*** Begin section ***
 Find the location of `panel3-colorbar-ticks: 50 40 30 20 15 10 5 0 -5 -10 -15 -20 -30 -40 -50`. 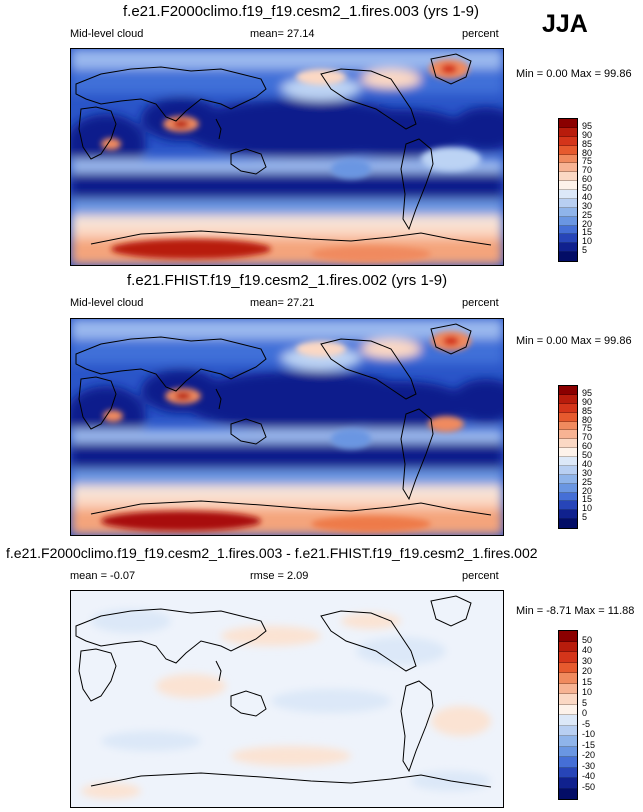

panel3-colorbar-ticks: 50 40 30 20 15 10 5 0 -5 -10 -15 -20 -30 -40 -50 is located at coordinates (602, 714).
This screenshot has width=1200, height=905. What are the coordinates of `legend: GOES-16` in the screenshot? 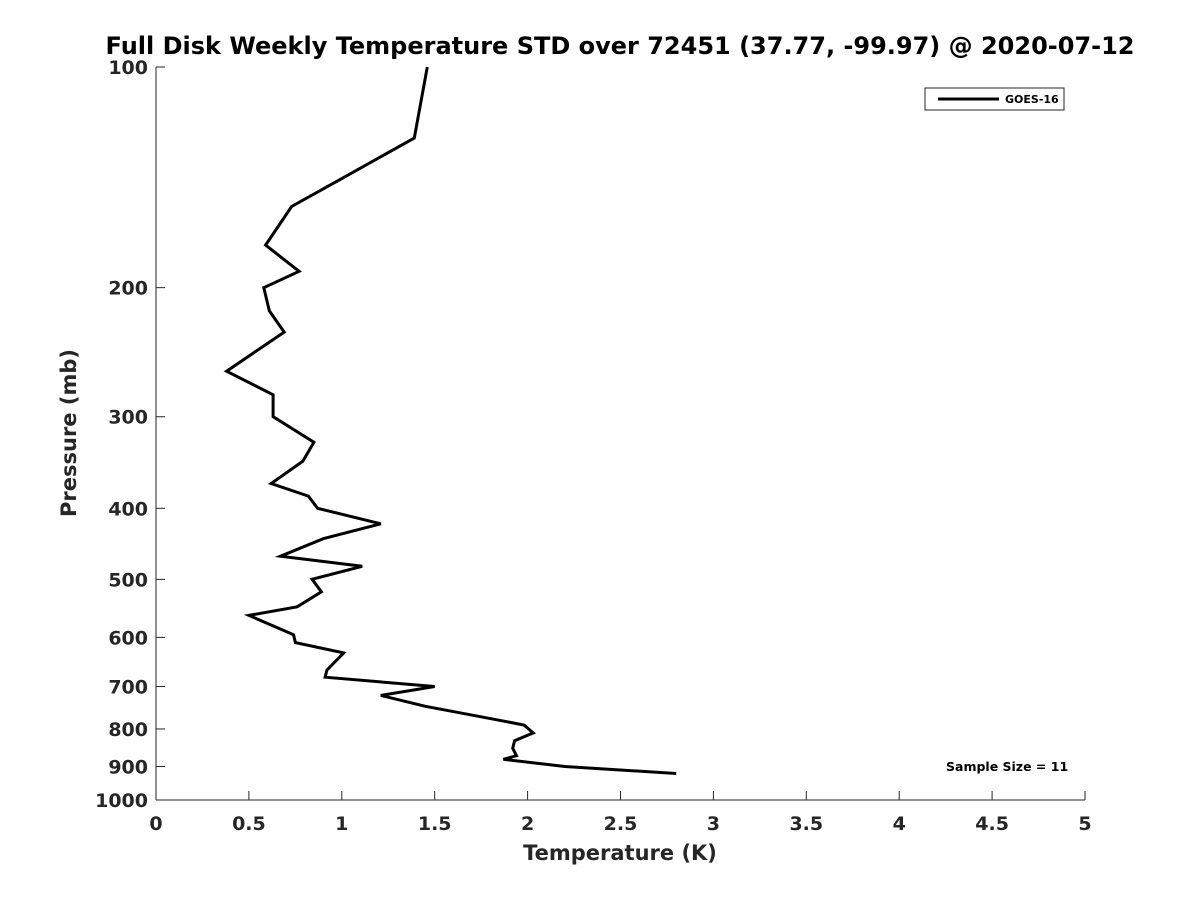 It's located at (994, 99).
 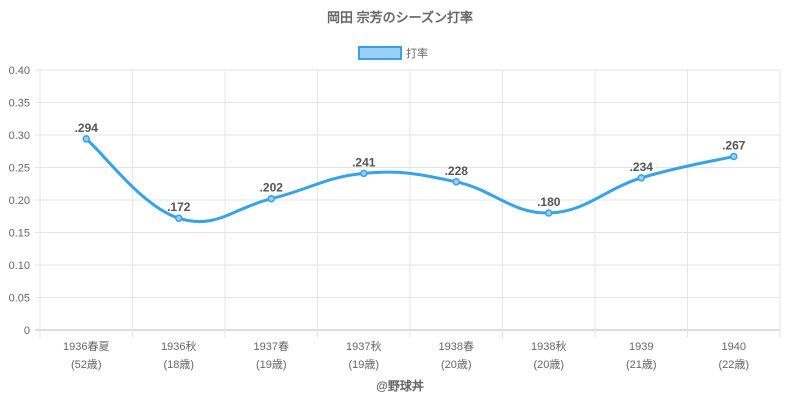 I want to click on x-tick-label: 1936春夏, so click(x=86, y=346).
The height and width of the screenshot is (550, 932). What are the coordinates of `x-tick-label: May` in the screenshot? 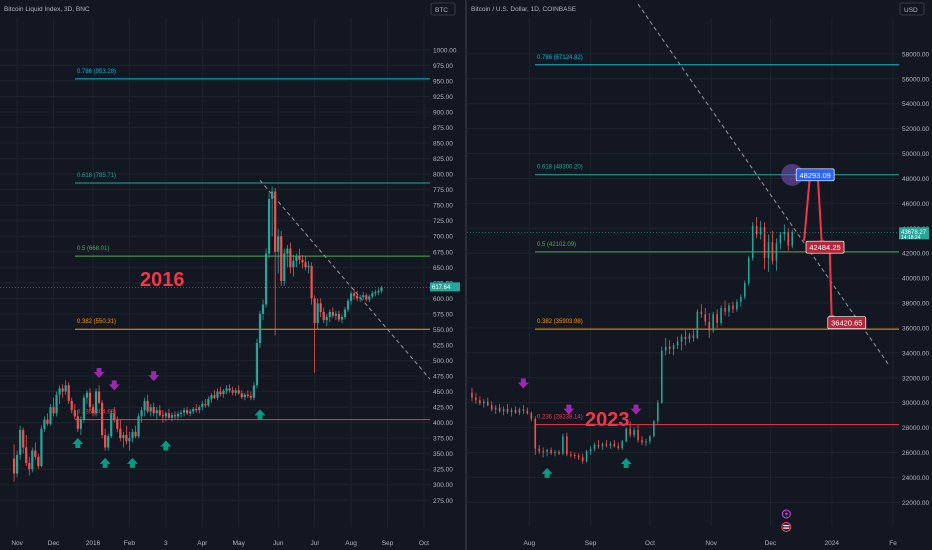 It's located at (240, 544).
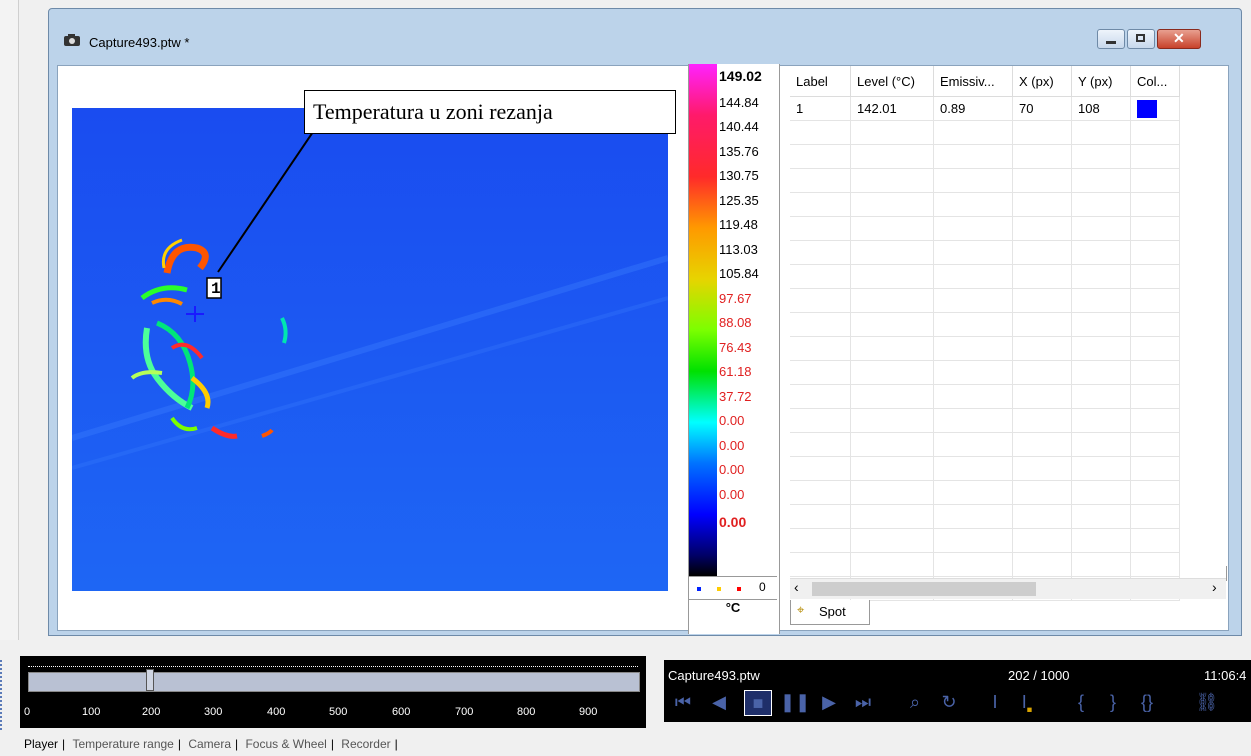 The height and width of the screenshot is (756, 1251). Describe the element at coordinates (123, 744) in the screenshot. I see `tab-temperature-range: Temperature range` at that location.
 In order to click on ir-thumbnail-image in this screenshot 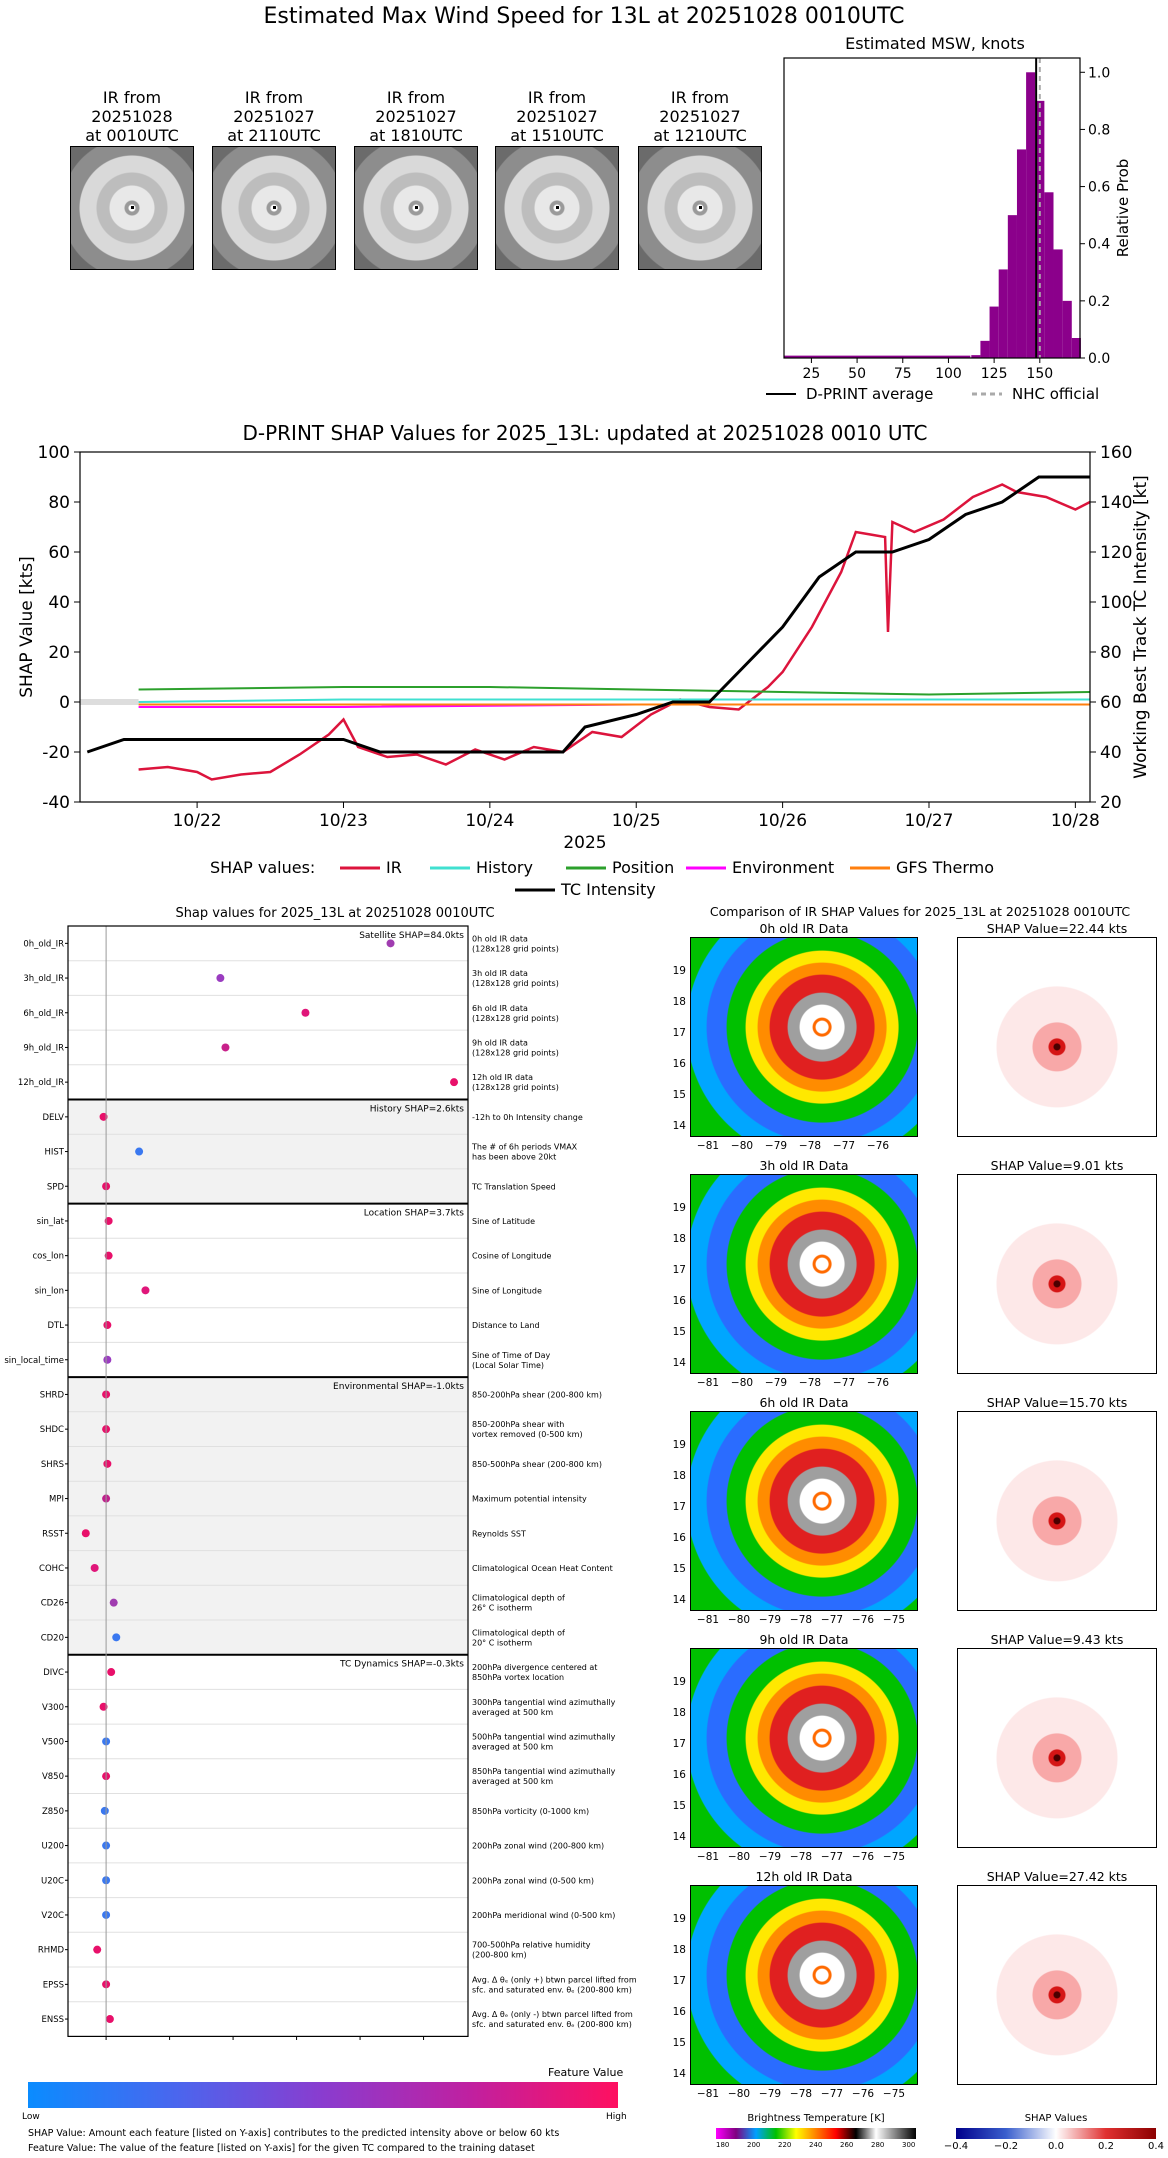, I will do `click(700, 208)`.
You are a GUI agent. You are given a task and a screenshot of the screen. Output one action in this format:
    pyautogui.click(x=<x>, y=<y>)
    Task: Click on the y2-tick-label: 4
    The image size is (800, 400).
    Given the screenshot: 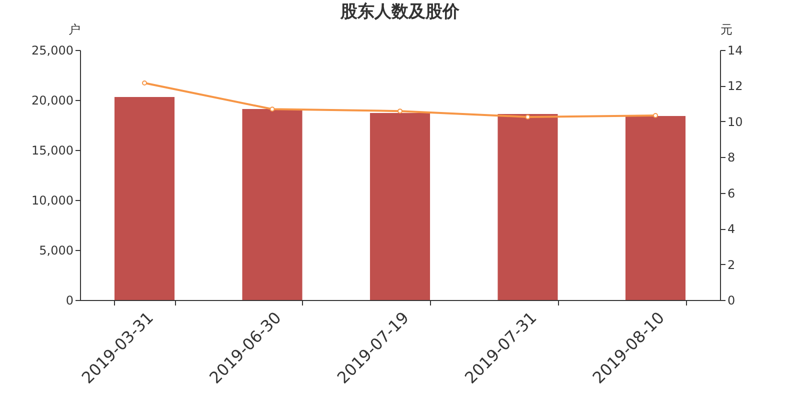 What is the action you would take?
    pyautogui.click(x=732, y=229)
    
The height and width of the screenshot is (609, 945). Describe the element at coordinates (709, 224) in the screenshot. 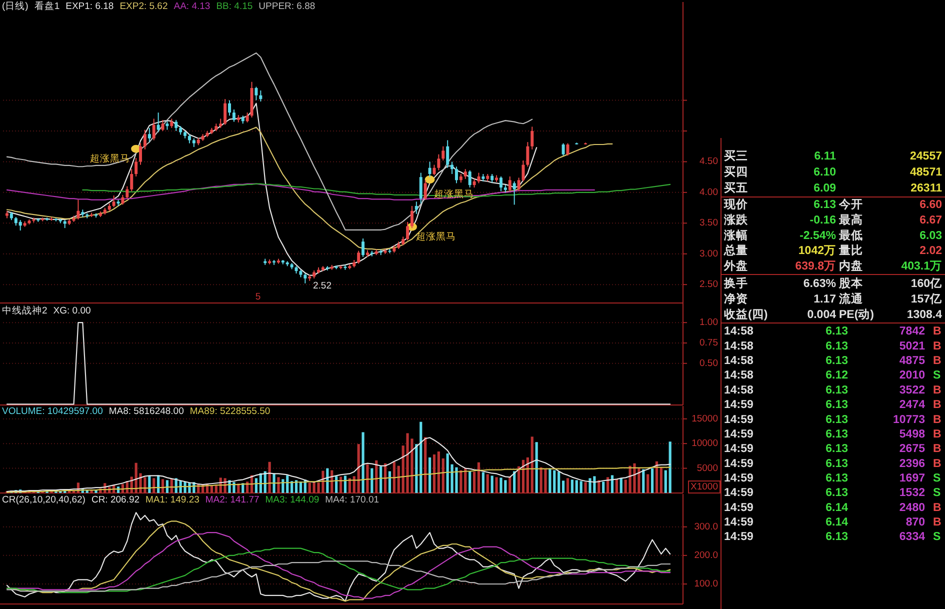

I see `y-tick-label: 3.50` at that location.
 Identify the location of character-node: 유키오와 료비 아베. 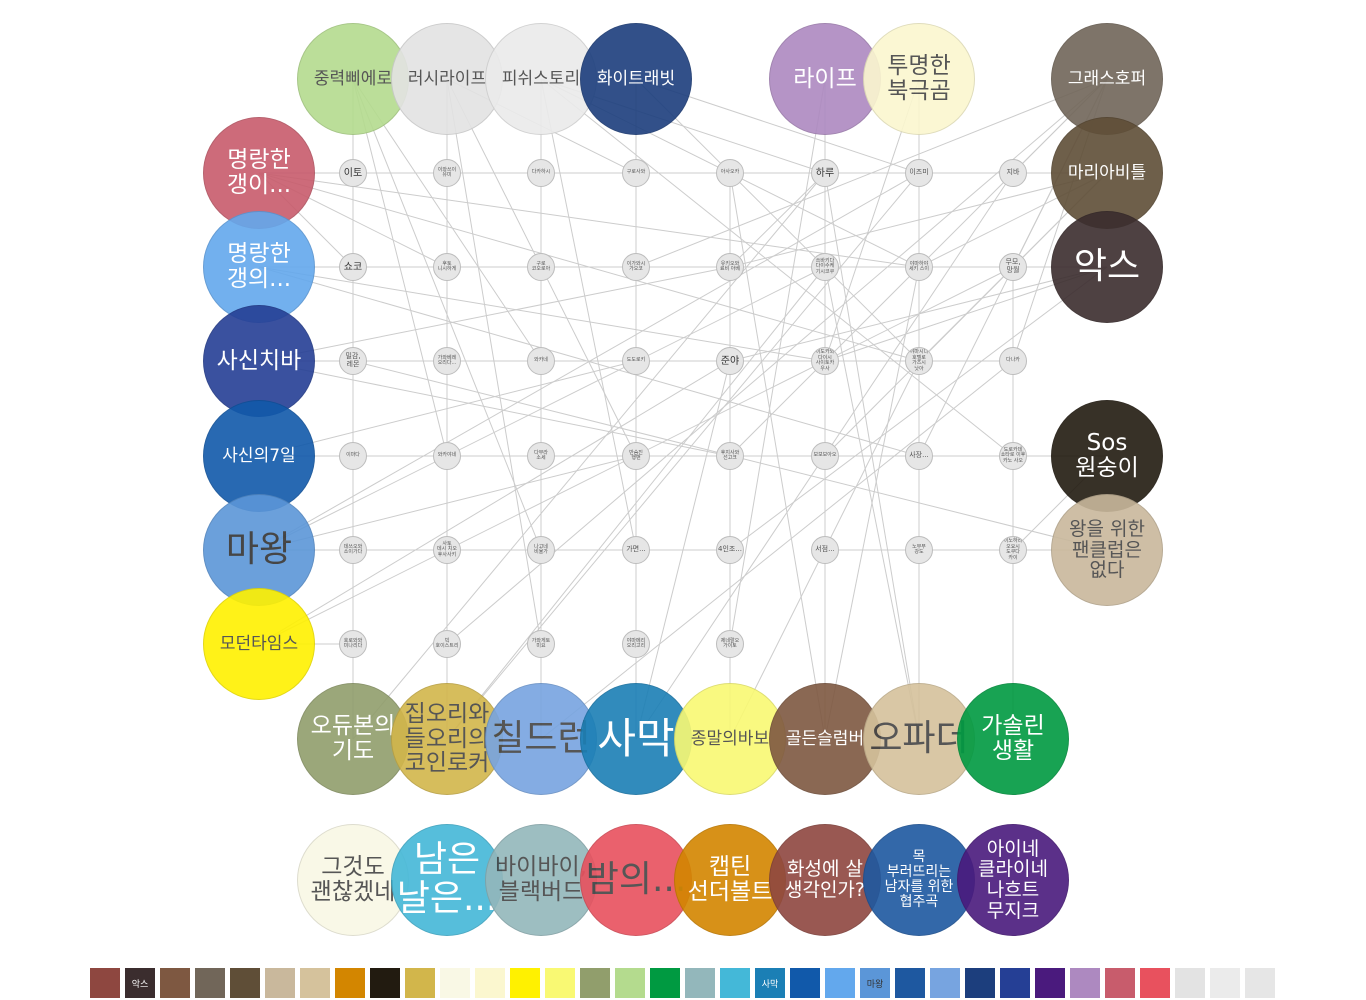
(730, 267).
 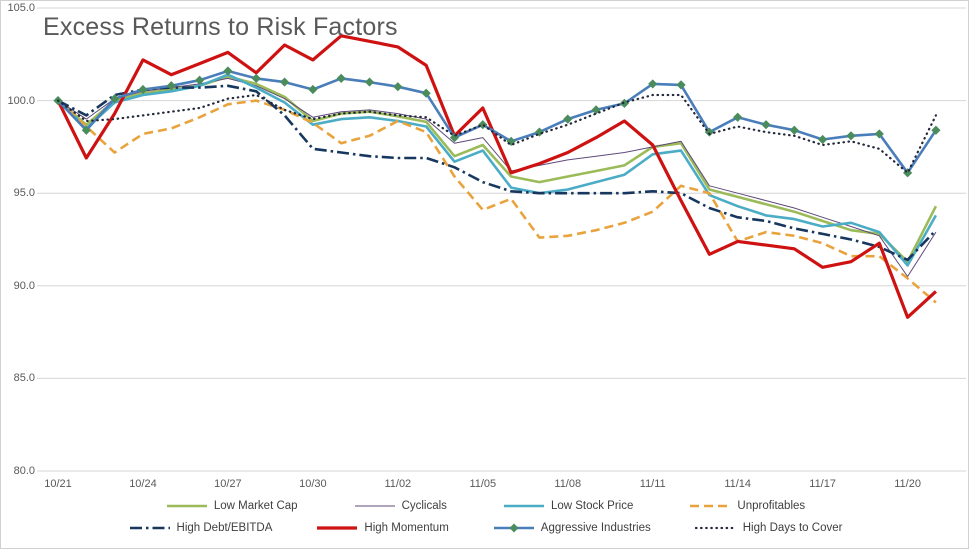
*** End section ***
• [Aim of the task]
Could you rewrite everything from the start of the records down to the line containing "coordinates (602, 714).", swapping "location" for "position" and keeping all else the same? Omit the pictures.

• [Result below]
 Find the position of `panel3-colorbar-ticks: 50 40 30 20 15 10 5 0 -5 -10 -15 -20 -30 -40 -50`. 

panel3-colorbar-ticks: 50 40 30 20 15 10 5 0 -5 -10 -15 -20 -30 -40 -50 is located at coordinates (602, 714).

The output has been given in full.